Convierte todas las líneas del material siguiente en una lista JSON de cadenas, con una cadena por línea y omitiendo las líneas en blanco.

Entradas sobre coordenadas de destino
__________

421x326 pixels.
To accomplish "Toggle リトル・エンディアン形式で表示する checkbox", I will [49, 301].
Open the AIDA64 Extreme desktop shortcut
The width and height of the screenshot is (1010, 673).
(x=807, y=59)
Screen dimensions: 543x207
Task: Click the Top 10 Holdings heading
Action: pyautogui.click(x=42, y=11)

__________

§ **Solución completa**:
[
  "421x326 pixels.",
  "To accomplish \"Toggle リトル・エンディアン形式で表示する checkbox\", I will [49, 301].",
  "Open the AIDA64 Extreme desktop shortcut",
  "The width and height of the screenshot is (1010, 673).",
  "(x=807, y=59)",
  "Screen dimensions: 543x207",
  "Task: Click the Top 10 Holdings heading",
  "Action: pyautogui.click(x=42, y=11)"
]